The above process is not a substitute for a person who is properly required to register to petition to terminate registration. G.S. 14-208.12B(h).

Other Resources

A review of the offenses subject to sex offender registration is beyond the scope of this guide. For further discussion, see Jamie Markham, Sex Offender Registration & Satellite-Based Monitoring (SBM) (July 2017); North Carolina Sheriffs' Association, Sex Offender Registration in North Carolina (Apr. 2022).

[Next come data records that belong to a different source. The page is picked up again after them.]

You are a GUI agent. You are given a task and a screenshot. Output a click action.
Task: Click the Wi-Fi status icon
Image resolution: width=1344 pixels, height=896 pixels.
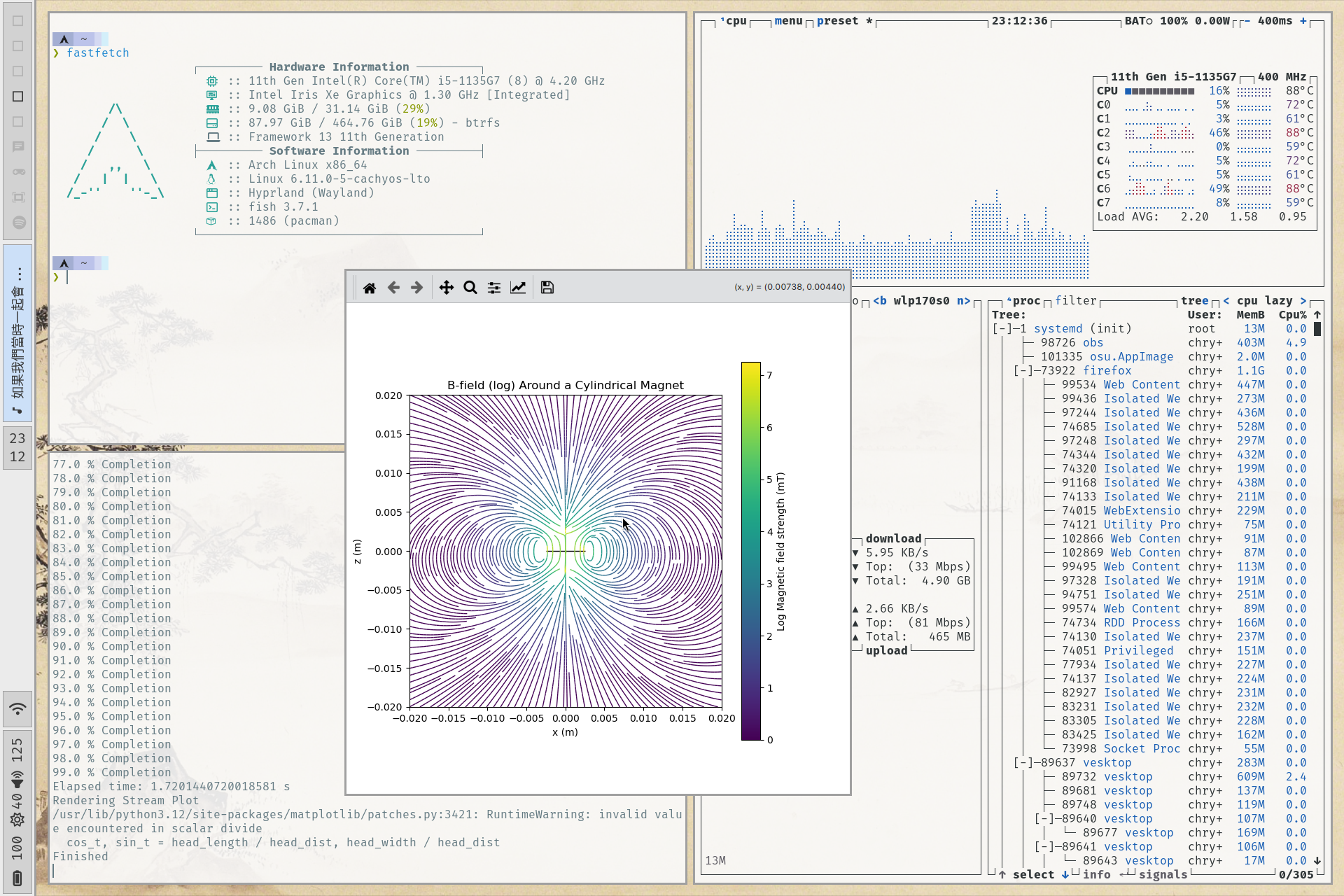pos(18,708)
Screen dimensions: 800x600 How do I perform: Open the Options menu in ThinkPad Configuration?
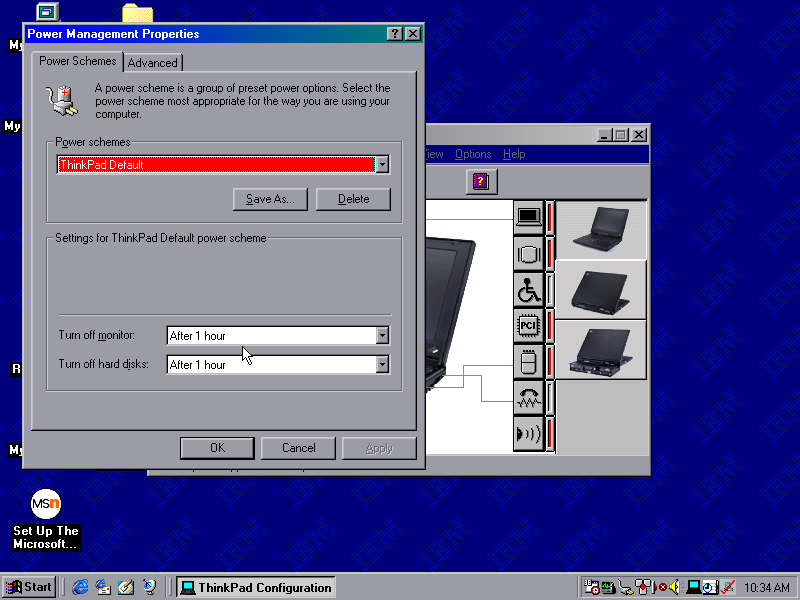[473, 154]
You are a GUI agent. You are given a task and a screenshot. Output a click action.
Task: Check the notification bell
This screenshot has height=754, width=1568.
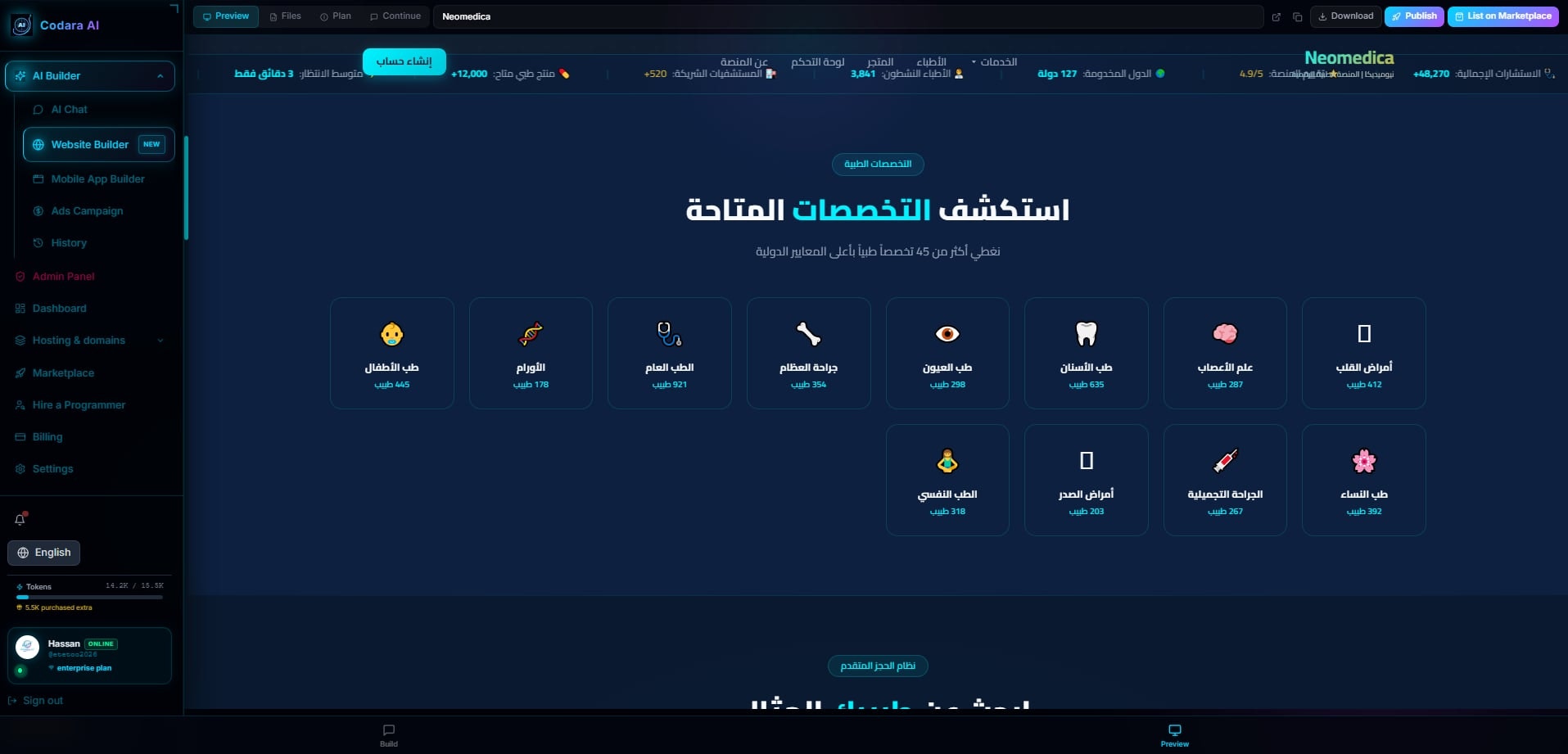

[1] A small number of people subject to sex offender registration requirements do not have to petition to terminate registration requirements. Effective December 1, 2006, the General Assembly required anyone then subject to registration requirements to petition to terminate those requirements. Before then, the registration requirements expired automatically after 10 years. North Carolina’s registration program began January 1, 1996. See generally State v. Surratt, 241 N.C. App. 380 (2015) (recognizing that program did not apply to people released from prison before that date but finding that the defendant was released after that date and had to register). Anyone whose registration period began between January 1 and November 30, 1996 (and who was not subsequently convicted of an offense subject to registration) would have completed his or her 10-year registration period before December 1, 2006, and his or her obligations would have expired automatically. See John Rubin, 2006 Legislation Affecting Criminal Law and Procedure, Administration of Justice Bulletin No. 2007/03, at p. 2 & n.2 (Jan. 2007) (discussing this issue); State v. Aiken, 193 N.C. App. 455 (2008) (unpublished) (recognizing that registration automatically terminates for people whose registration began before December 1, 1996, but finding that defendant’s registration obligation began well after that date).